Sorry for the confusion.

-----Original Message-----
From: gnso-rds-pdp-wg-bounces at icann.org [mailto:gnso-rds-pdp-wg-bounces at icann.org] On Behalf Of Andrew Sullivan
Sent: Thursday, June 30, 2016 11:03 PM
To: gnso-rds-pdp-wg at icann.org
Subject: Re: [gnso-rds-pdp-wg] Five models of RDS (was Re: Apologies, and some reflections on requirements)

On Thu, Jun 30, 2016 at 07:32:45PM +0000, Mark Svancarek wrote:

> Model V is the one I'd build if I weren't so concerned about the plethora of local privacy laws and law enforcement regimes.

There is another thing about Model V I didn't point out but that I think is worth noting.

Model V is monolithic in that anyone on the whole Internet who wants to look at anything out of the RDS has to contact this single service.

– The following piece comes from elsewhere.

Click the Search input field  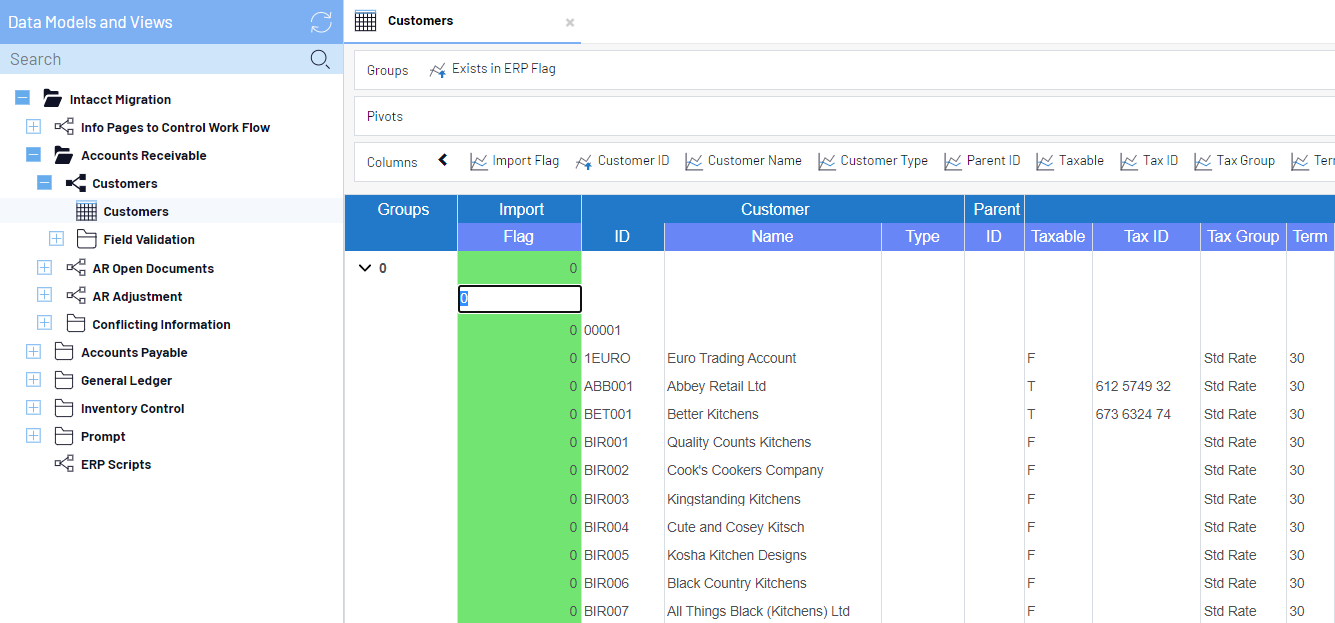point(150,59)
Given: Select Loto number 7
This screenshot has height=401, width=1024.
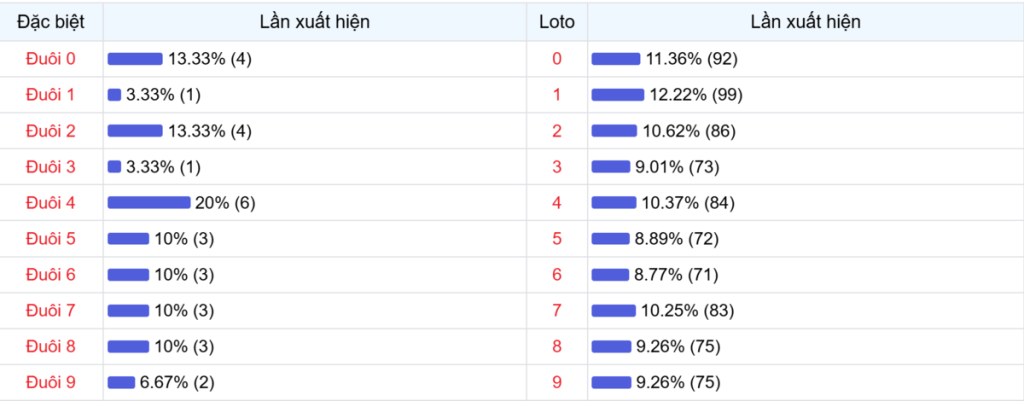Looking at the screenshot, I should pyautogui.click(x=557, y=311).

Everything we know about how the Internet has scaled well suggests that monolithic services are extremely hard to do well.  The things that have really gotten huge are of two types:

    1.  Distributed systems that are mostly cheap to operate.  Think
    DNS, the web, and so on.  Certain large operators have an
    expensive installation, but no individual service is super
    expensive to operate and if it fails it doesn't take down the
    class of service completely.

    2.  Massive single-company category killers that depend on
    advertising revenue, revenue gained by knowing a lot about users
    and selling that, money dependent on a "magic happens here" belief
    on the part of investors, or paid use (or all of these).  Think
    Google, Facebook, Twitter, Office360, and Amazon (both the
    commerce site and AWS) -- or maybe pets.com for the third category
    of these.  Notable here is that if the operator has a bad day the
    entire _class_ of service disappears.  There is no alternative
    Facebook: if they're broken, Facebook stops.  (Fortunately,
    they're very, very good and rarely have this happen; but that's
    not an operation built on a shoestring.)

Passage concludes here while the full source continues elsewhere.